• _Task objective_: Could you write out all of the data again, word for word?

(Stored entries)
#####
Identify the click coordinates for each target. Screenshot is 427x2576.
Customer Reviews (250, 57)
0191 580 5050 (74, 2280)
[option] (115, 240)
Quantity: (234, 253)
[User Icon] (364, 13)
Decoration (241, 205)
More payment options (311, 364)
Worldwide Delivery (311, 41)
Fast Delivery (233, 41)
#####
• _Written solution_:
Identify the click coordinates for each target. Screenshot is 427x2576.
Customer Reviews (250, 57)
0191 580 5050 (74, 2280)
[option] (115, 240)
Quantity: (234, 253)
[User Icon] (364, 13)
Decoration (241, 205)
More payment options (311, 364)
Worldwide Delivery (311, 41)
Fast Delivery (233, 41)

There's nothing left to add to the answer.